*Problem details*. In the lines below, look for "Open". Copy each line where it appears.

*Records for this task*.
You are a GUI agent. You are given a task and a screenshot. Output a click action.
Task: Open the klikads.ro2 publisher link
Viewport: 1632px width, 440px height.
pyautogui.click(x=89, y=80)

==

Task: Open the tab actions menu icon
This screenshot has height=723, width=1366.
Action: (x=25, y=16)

*Task output*.
Task: Open the klikads.ro2 publisher link
Task: Open the tab actions menu icon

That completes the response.